Hace unos dieciséis años andaba yo por Madrid con una de mis mejores amigas. Hacía mucho que no nos veíamos, así que, aprovechando que me habían invitado a dar una charla a la que ella quería asistir, quedamos en que me recogiera en el hotel y tomáramos un café antes para ponernos al día.

Para cortar camino hasta nuestro destino, cogimos por una de las calles de centro y, en un momento dado, mi amiga me pasó el brazo por el hombro mientras me contaba cómo le había ido en los últimos meses.

Al poco tiempo noté que alguien, detrás de nosotras, apretaba el paso y se hacía notar pisando con mucha fuerza. Me giré y vi a un hombre de unos sesenta años, enjuto y vestido con un traje claro, con la cara desencajada por la rabia, que, cuando pasó por nuestro lado, empezó a increparnos y ?de repente y de la nada? me escupió. Sí. Me escupió. No escupió al suelo, lo cual ya habría sido suficientemente vejatorio: me escupió a mí.

La estupefacción y la vergüenza no me dejaron reaccionar durante al menos un minuto. Así que el individuo se alejó, sin dejar de mascullar una letanía de insultos.

Entonces entendí todo lo que antes me había estado pareciendo ininteligible. Nos había llamado "bolleras", "sucias" y "asquerosas". En el centro de Madrid y en el año 2003.

En mis treinta años de vida no había vivido nada tan humillante y desagradable. Nada tan repugnante. Y miren que, a mi pesar, tengo el extraño don de tropezarme en la vida con gente faltona y pirada.

Pero jamás sentí lo que sentí ese día.

Cuando por fin reaccioné, mi primer impulso fue seguirlo y pedirle explicaciones. Sí, así soy yo de sensata.

Mi amiga me quitó la idea de la cabeza rápidamente: "pasa, déjalo, que no es la primera vez que me lo hace". "¿Lo conoces?" le pregunté, asombrada.

"No. Pero conozco a todos los que son como él".

Como digo, he tenido la desdicha de tratar, desde la infancia, a gente intolerante y cruel. Pero nunca antes había sido atacada por un homófobo. Nunca antes había visto a alguien destilar tanto odio. Y lloré. No saben lo que lloré. Lloré por mi amiga, que por ser lesbiana tenía que soportar a diario una situación que yo, a duras penas, era capaz de encajar la primera y única vez que me sucedía.

Lloré de impotencia y de rabia, por no haber sabido contestar a aquel energúmeno como debía. Por no haber salido corriendo y encararme al tipejo para decirle que quién carajo se creía para tratarnos así.

Estos días he pensado mucho en aquel desagradable episodio.
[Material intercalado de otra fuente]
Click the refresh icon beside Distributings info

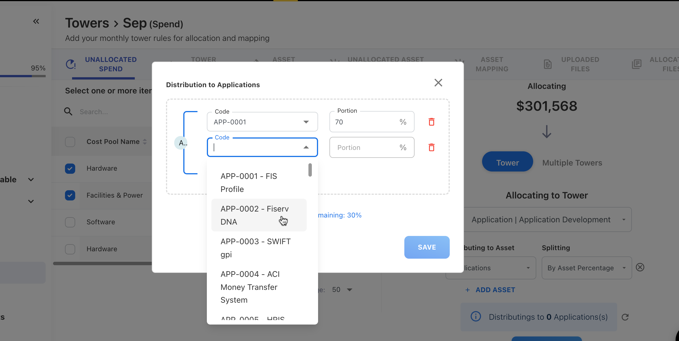[625, 317]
He pensado en cómo ha podido suceder que por desidia, por comodidad o por ignorancia del peligro, estemos dejando que "los que son como él" campen a sus anchas. Que los intolerantes, los homófobos, los machistas, los racistas agredan, insulten, señalen, escupan en las libertades y en la cara de la gente, decidan quiénes son dignos de ser ciudadanos de primera y quiénes no. Que hayan llegado a las instituciones y, desde ellas, con la connivencia de los que les apoyan, pretendan hacer pasar por normal la vulneración sistemática de derechos, creando falsos debates y destrozando la convivencia que habíamos alcanzado y que, por otra parte, nunca ha sido nuestro fuerte.

He pensado en que yo me volví a mi casa y nunca más he tenido que aguantar que alguien me increpe por la calle solo porque le parece intolerable el simple hecho de que exista.

Mi amiga, sin embargo, desde ese día de 2003 hasta hoy habrá sufrido, una y mil veces, a homófobos de todo tipo, género y pelaje. Gente capaz de escupir mental y físicamente sobre la vida de los demás, irse a su casa, cenar con su familia y dormir ocho horas del tirón, sin remordimiento, que es como duermen "todos los que son como él".